Team Galaxy (Team Galaxy, le Collège de l'Espace or Galaxie Académie in Quebec) is an science fiction action animated series co-produced by Marathon Media, Image Entertainment Corporation, France 3, Rai Fiction and Jetix Europe in association with YTV. It blends 2D animation with computer graphics (CG) elements, and is set at Galaxy High, where a trio of young students try to balance their teenage lives with their training to become Space Marshals. The concept and animation style is similar to that of Totally Spies! and Martin Mystery, other series created by Marathon Media.

Team Galaxy is co-produced by several international broadcasters, including France 3, which was the first to begin airing it starting on 26 August 2006. In the United States, Cartoon Network paid Marathon about $16–$17 million for 52 episodes and a premiere in fall 2006. It also aired on Canada's YTV and CITV/Jetix in the United Kingdom.

==Plot==
The series follows Yoko, Josh, and Brett, a group of friends who are students at the school Galaxy High, a galactic justice authority which defends the galaxy against criminals and sends its students on missions as part of their training to become Space Marshals. The series appears to be set in the present, but in one episode, a calendar says that the year is 2051, suggesting that it actually takes place in that year.

The 3 part episode Predator Plants From Outer Space introduces Omni, an android who is a student from another school and is searching for his classmates after the alien bounty hunter Gangus destroyed the school. He is convinced to stay at Galaxy High for the time being and Josh, Brett, Yoko, and the rest of Galaxy High promise to help him.

==Characters==

===Students===
- Yoko (Kiko in the French dub): A 15-year-old girl who is creative, loves karaoke and fashion, and aspires to be a pop singer, seeing Galaxy High as just one step in her way to stardom. Despite her terrible singing, she is able to win many interstellar competitions, as aliens think her voice is music while Josh and Brett are pained by it. On missions, she is easily distracted when a talent competition or something that could boost her career pops up, with her desire for stardom and fame often placing the group in danger.
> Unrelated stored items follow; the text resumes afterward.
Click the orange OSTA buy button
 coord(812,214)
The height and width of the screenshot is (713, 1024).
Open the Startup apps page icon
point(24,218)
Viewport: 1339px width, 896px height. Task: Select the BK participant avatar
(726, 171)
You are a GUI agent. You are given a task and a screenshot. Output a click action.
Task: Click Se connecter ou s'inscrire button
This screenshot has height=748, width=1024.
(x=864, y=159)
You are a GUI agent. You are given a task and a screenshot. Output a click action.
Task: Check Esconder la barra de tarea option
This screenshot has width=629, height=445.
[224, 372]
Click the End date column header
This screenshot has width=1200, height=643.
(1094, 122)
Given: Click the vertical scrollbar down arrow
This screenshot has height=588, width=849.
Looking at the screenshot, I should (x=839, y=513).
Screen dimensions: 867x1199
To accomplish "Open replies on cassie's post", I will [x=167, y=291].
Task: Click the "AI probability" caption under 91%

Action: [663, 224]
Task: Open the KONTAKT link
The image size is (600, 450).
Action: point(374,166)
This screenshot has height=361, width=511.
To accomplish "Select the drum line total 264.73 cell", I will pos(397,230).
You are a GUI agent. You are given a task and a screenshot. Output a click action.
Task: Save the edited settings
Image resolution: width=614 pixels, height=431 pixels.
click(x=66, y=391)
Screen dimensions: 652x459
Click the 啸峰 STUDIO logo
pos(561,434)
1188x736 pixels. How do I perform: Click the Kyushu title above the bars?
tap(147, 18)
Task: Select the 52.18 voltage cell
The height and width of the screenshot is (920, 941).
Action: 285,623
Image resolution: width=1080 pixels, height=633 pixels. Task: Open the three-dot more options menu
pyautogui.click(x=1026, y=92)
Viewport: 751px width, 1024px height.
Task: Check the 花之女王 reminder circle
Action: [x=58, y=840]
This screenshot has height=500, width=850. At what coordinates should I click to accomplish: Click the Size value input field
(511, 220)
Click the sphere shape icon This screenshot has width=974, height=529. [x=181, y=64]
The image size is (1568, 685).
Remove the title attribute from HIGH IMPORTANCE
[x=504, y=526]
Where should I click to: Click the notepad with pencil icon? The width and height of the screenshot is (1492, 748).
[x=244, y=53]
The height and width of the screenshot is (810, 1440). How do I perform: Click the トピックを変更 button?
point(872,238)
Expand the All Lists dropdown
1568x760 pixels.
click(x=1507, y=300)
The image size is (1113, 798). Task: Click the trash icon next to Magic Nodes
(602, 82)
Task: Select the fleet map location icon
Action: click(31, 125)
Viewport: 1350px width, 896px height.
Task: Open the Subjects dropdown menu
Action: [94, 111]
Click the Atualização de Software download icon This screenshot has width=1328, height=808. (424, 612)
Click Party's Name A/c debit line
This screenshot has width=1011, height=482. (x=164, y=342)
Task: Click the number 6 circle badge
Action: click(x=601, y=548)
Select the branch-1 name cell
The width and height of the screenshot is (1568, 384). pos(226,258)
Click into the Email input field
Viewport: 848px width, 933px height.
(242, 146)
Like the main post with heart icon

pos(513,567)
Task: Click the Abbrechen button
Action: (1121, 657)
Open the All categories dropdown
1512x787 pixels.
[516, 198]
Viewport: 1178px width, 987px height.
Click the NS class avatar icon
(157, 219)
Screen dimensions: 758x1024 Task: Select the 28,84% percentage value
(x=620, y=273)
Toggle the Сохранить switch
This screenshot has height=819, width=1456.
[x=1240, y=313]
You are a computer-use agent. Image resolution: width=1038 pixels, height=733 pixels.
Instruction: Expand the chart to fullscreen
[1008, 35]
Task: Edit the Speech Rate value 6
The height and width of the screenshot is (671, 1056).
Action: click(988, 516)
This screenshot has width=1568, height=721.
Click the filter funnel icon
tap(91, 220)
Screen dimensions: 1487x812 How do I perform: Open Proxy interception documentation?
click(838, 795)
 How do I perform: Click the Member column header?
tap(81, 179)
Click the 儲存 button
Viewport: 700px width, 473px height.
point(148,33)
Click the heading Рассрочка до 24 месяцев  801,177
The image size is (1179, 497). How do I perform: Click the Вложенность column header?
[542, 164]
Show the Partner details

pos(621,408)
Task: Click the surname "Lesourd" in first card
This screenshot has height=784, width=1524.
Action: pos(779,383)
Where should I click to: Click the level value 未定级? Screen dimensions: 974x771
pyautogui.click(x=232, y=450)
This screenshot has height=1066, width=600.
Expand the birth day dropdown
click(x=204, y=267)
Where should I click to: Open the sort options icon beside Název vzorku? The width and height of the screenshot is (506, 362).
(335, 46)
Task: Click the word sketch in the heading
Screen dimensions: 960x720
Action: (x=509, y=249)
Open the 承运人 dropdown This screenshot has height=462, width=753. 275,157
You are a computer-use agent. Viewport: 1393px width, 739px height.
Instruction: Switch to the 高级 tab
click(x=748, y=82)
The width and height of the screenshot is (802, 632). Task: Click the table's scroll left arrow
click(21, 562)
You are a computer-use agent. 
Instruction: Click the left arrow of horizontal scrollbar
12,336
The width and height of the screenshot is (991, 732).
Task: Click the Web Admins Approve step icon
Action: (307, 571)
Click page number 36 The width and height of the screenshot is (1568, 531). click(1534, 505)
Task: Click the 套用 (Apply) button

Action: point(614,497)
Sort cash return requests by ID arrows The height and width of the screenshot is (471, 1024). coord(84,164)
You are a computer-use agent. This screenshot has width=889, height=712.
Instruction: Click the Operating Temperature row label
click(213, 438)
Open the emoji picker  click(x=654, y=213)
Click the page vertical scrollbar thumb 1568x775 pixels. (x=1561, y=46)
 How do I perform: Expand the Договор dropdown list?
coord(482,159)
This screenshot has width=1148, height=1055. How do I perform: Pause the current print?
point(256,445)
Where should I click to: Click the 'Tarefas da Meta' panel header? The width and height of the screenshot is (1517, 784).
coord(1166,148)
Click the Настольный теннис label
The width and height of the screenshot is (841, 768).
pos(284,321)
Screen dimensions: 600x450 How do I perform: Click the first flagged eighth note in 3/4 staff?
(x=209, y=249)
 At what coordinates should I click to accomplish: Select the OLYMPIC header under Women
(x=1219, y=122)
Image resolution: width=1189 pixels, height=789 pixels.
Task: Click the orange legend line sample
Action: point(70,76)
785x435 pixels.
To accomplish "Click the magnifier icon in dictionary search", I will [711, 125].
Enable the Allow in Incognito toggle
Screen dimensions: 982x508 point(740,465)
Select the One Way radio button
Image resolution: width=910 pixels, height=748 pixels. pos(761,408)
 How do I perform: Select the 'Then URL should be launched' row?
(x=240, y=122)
She has a crush on Seth. She is in the same team as Josh and Brett. Her suit as a space marshal is light purple, and she primarily wields a sonic blaster. She is voiced by Dorothée Pousséo in French and Katie Griffin in English.
- Josh Kirkpatrick: A 17-year-old boy who is rebellious and an adrenaline junkie. He prefers training to learning, as he mostly fails his classes but succeeds on missions. He was afraid of water after a childhood incident in which he lost his swimming trunks, but overcomes it after facing it head-on. Despite his recklessness, Josh's independent thinking is a valuable asset to the team. His father, Principal Kirkpatrick, is the principal of Galaxy High. He is in the same team as Brett and Yoko, and his suit as a space marshal is dark blue. He is voiced by Emmanuel Garijo in French and Kirby Morrow in English.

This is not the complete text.